## The problem:
Find every line in the items below that contains the string "Instruction", matching case, and copy each of those lines in full.

--- START OF Input data ---

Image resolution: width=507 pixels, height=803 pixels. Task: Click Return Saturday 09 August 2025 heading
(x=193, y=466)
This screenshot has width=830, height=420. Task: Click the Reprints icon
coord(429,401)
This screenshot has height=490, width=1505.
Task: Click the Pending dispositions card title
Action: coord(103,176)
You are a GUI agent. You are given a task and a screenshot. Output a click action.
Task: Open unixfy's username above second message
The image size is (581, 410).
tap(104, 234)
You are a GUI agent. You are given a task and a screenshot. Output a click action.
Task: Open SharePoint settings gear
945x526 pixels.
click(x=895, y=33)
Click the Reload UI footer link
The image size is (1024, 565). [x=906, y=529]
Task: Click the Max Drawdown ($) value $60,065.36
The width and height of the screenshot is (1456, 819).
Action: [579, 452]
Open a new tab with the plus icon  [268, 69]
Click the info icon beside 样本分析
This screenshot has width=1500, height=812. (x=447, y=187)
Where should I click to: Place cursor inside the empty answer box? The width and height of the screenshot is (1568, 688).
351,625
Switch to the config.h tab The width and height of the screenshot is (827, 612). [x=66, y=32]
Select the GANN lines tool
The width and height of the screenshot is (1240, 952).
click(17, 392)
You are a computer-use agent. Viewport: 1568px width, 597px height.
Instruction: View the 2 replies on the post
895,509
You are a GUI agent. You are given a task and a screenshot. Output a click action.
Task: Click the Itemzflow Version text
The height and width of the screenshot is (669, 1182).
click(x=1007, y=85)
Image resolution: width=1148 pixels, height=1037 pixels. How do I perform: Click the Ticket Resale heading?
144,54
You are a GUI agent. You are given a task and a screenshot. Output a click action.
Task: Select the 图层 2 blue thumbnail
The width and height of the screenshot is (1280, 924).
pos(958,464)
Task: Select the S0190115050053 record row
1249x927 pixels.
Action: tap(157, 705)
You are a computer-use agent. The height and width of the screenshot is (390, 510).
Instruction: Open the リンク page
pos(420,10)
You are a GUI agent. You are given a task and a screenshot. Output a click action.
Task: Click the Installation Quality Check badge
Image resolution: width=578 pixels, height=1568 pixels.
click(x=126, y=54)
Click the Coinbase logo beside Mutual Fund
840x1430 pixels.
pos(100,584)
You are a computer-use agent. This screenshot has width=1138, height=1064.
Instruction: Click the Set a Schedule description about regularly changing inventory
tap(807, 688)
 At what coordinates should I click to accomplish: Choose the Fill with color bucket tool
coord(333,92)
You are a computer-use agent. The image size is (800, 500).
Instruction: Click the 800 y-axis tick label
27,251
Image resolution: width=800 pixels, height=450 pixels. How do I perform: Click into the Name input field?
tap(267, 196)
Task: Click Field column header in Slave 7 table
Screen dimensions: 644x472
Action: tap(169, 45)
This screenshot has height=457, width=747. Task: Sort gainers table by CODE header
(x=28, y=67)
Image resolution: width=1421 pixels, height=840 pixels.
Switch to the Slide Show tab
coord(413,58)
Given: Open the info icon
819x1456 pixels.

--- END OF Input data ---

## Finished exercise:
Instruction: View the 2 replies on the post
Instruction: Open the リンク page
Instruction: Click the Set a Schedule description about regularly changing inventory
Instruction: Click the 800 y-axis tick label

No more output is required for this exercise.